## Records to use

((

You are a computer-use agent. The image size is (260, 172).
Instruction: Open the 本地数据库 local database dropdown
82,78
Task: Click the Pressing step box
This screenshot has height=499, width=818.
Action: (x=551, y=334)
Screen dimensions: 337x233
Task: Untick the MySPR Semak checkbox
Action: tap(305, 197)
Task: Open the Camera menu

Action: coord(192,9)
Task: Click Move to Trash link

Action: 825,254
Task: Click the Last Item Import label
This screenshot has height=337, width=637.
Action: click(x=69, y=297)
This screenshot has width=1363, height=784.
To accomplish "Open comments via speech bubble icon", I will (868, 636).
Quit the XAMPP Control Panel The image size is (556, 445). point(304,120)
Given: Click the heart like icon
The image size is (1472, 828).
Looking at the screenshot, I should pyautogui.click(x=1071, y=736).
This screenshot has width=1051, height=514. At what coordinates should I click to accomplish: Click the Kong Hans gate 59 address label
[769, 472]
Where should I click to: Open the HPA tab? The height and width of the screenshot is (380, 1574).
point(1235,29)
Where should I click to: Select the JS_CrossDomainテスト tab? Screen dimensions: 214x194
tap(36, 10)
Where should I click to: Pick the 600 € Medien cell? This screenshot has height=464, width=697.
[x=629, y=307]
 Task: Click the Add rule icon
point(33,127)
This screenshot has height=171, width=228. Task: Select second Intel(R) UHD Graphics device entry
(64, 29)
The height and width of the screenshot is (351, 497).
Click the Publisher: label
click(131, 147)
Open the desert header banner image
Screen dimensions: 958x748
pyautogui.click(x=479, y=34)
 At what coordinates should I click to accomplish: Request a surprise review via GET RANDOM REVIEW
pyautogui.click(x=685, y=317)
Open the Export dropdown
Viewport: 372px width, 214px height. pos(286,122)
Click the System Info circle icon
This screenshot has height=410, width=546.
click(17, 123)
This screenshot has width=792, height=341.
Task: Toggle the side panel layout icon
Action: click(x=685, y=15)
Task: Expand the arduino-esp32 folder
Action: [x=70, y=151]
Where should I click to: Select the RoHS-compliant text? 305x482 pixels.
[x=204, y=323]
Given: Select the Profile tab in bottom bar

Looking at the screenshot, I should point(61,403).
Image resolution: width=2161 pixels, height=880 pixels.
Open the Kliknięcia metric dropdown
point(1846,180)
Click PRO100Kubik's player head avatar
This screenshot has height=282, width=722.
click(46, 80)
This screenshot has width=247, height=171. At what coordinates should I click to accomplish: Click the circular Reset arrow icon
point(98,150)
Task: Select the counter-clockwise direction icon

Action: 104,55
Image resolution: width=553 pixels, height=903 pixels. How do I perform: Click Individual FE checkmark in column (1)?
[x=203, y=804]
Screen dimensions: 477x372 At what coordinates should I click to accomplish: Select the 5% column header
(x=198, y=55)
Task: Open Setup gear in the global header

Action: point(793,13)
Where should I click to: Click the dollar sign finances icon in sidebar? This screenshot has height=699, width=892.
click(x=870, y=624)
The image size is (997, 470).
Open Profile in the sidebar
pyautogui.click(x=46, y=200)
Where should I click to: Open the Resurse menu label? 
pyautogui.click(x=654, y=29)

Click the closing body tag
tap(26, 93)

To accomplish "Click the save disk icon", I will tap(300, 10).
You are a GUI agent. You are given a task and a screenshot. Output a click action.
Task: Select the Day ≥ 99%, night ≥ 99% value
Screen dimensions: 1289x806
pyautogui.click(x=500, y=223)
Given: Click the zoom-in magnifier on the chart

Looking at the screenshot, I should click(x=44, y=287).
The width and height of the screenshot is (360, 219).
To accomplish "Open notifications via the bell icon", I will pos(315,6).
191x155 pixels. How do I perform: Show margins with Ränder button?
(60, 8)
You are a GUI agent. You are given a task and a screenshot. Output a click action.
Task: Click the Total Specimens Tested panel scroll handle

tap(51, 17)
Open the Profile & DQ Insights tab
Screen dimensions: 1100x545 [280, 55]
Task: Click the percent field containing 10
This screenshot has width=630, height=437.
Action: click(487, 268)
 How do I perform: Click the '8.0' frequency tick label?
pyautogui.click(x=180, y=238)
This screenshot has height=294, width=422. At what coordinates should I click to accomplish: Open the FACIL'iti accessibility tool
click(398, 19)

))

## Aim of the task
Starting at the line that contains "How do I perform: Click the", return every line through the last one above, exactly as written.

## Solution for this problem
 How do I perform: Click the '8.0' frequency tick label?
pyautogui.click(x=180, y=238)
This screenshot has height=294, width=422. At what coordinates should I click to accomplish: Open the FACIL'iti accessibility tool
click(398, 19)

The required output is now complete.